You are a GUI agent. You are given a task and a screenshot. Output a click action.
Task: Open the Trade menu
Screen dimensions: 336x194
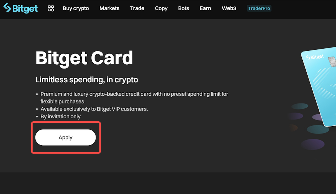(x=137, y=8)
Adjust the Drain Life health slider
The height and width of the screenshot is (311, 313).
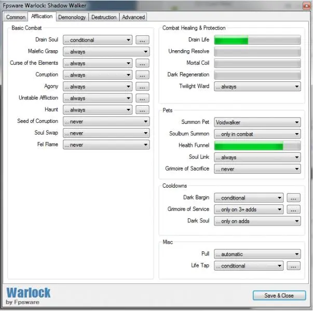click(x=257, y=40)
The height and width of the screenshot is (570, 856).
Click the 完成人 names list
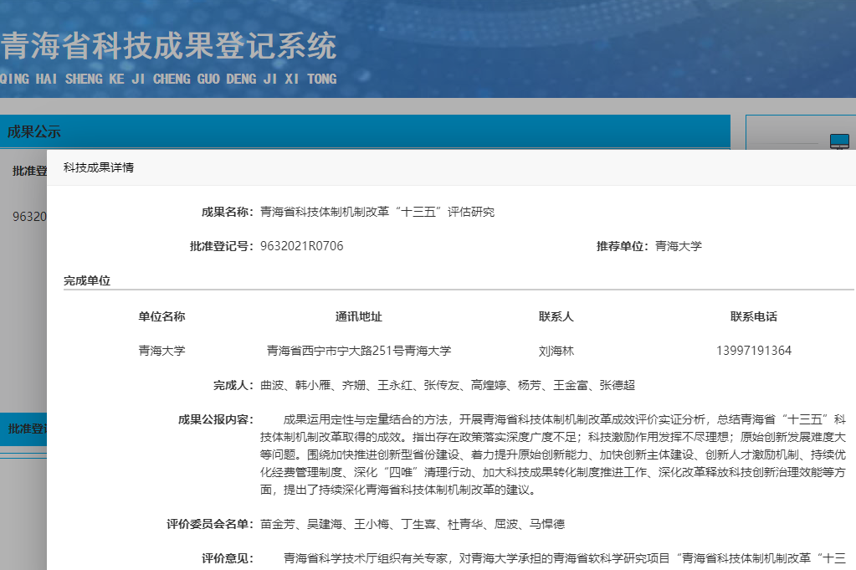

__________

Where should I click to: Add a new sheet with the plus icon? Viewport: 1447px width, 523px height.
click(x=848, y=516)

__________

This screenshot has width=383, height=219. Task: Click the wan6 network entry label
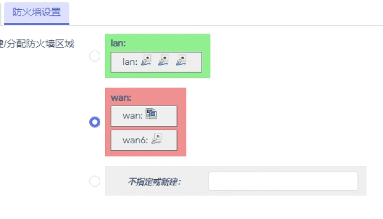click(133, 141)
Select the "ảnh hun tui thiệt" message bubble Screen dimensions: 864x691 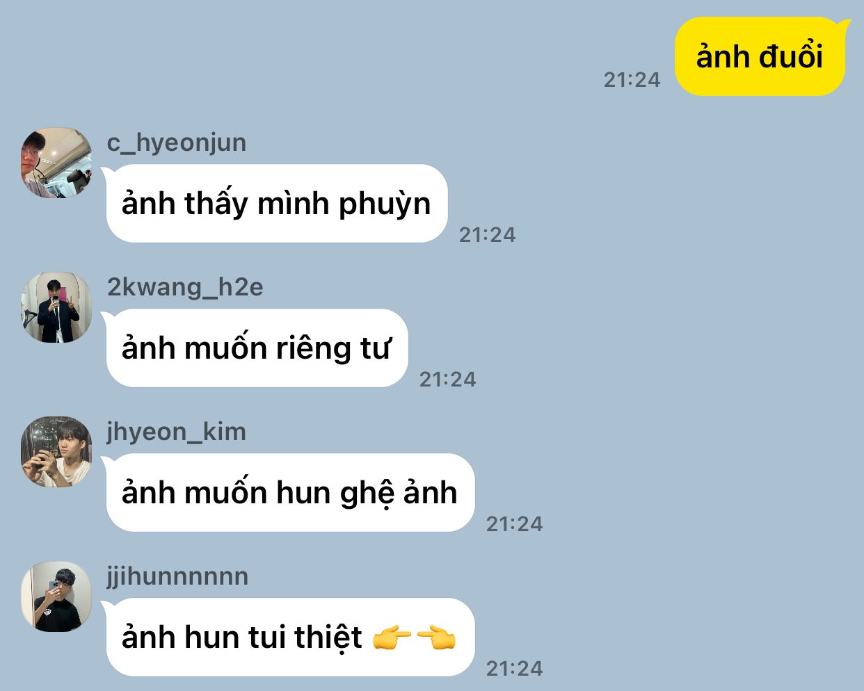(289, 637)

__________

→ **TASK OBJECTIVE**:
Transcribe, word for word, the lines of the listing above from the one that contains "You are a GUI" through the one that contains "Click the 完成人 names list", keeping both ends and dropping the pictures.

→ **EXPECTED ANSWER**:
You are a GUI agent. You are given a task and a screenshot. Output a click action.
Task: Open the Trade menu
Screen dimensions: 336x194
(x=137, y=8)
Adjust the Drain Life health slider
The height and width of the screenshot is (311, 313).
click(x=257, y=40)
The height and width of the screenshot is (570, 856).
Click the 完成人 names list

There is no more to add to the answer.